* **EXERCISE**:
Copy out every line unchanged, starting with the line that contains "1389x868 pixels." and continuing down through the final line.

-- START RECORDS SHOWN --

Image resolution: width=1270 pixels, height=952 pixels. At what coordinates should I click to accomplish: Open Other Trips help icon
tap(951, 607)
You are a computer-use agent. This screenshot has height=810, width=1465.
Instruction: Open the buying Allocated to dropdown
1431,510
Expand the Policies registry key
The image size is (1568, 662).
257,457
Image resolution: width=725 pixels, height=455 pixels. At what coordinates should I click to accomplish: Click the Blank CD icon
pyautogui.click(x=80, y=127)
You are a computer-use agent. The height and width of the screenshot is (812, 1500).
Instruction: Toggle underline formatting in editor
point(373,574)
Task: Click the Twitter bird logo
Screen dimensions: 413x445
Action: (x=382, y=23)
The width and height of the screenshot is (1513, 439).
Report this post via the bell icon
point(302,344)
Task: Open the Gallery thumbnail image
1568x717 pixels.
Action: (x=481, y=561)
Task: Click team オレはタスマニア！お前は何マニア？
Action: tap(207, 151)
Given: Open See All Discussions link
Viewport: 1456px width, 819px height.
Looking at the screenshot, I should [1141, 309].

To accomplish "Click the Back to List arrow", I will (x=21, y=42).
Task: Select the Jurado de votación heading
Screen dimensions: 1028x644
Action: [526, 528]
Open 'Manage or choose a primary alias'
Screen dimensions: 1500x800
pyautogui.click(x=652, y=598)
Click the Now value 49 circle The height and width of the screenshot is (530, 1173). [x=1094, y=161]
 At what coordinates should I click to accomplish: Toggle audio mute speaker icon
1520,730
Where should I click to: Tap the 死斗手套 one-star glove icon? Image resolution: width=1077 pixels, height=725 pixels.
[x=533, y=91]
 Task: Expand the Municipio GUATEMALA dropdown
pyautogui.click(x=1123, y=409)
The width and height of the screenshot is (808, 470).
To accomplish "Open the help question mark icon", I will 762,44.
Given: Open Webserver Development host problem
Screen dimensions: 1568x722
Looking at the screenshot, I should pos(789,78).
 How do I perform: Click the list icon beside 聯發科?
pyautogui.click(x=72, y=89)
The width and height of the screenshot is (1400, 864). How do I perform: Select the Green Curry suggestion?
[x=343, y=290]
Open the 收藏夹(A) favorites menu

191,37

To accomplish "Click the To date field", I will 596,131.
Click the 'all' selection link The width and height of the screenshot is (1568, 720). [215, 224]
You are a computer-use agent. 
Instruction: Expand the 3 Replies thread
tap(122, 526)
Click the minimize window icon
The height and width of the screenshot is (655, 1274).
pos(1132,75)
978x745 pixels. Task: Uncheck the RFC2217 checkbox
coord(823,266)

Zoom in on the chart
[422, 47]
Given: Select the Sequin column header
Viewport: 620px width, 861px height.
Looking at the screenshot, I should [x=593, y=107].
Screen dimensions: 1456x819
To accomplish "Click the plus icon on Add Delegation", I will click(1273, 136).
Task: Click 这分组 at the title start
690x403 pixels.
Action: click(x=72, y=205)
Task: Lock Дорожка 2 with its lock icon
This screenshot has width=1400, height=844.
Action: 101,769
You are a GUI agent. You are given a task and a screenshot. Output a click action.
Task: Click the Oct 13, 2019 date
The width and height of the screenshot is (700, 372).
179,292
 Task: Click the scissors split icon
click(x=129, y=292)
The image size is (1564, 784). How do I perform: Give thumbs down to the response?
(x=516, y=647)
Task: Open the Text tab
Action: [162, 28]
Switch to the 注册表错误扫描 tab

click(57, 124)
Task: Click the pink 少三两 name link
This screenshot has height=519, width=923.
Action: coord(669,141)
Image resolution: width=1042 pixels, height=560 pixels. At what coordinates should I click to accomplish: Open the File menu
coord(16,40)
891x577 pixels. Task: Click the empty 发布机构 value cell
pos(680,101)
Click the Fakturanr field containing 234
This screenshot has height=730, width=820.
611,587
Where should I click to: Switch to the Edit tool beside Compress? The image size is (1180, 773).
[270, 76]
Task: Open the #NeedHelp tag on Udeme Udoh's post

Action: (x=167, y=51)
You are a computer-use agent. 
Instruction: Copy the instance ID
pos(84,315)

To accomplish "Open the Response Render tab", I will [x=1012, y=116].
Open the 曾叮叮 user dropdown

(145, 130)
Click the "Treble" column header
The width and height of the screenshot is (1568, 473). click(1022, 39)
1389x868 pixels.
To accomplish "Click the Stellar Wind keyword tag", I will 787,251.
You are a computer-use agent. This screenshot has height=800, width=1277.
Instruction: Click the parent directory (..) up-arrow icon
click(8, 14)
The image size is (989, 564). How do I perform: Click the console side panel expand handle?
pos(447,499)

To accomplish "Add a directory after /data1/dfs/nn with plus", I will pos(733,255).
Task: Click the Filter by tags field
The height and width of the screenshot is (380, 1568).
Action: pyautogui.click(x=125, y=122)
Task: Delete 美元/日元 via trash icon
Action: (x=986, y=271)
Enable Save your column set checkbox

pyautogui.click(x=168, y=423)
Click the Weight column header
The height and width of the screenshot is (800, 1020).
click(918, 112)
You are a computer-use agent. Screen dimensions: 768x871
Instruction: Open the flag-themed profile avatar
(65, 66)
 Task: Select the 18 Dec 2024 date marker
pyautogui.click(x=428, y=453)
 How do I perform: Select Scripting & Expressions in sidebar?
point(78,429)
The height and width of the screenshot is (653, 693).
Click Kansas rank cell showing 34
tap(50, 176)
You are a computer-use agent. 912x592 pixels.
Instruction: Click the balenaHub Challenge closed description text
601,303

-- END RECORDS SHOWN --

* **THE OUTPUT**:
1389x868 pixels.
To accomplish "Click the Stellar Wind keyword tag", I will 787,251.
You are a computer-use agent. This screenshot has height=800, width=1277.
Instruction: Click the parent directory (..) up-arrow icon
click(8, 14)
The image size is (989, 564). How do I perform: Click the console side panel expand handle?
pos(447,499)

To accomplish "Add a directory after /data1/dfs/nn with plus", I will pos(733,255).
Task: Click the Filter by tags field
The height and width of the screenshot is (380, 1568).
Action: pyautogui.click(x=125, y=122)
Task: Delete 美元/日元 via trash icon
Action: (x=986, y=271)
Enable Save your column set checkbox

pyautogui.click(x=168, y=423)
Click the Weight column header
The height and width of the screenshot is (800, 1020).
click(918, 112)
You are a computer-use agent. Screen dimensions: 768x871
Instruction: Open the flag-themed profile avatar
(65, 66)
 Task: Select the 18 Dec 2024 date marker
pyautogui.click(x=428, y=453)
 How do I perform: Select Scripting & Expressions in sidebar?
point(78,429)
The height and width of the screenshot is (653, 693).
Click Kansas rank cell showing 34
tap(50, 176)
You are a computer-use agent. 912x592 pixels.
Instruction: Click the balenaHub Challenge closed description text
601,303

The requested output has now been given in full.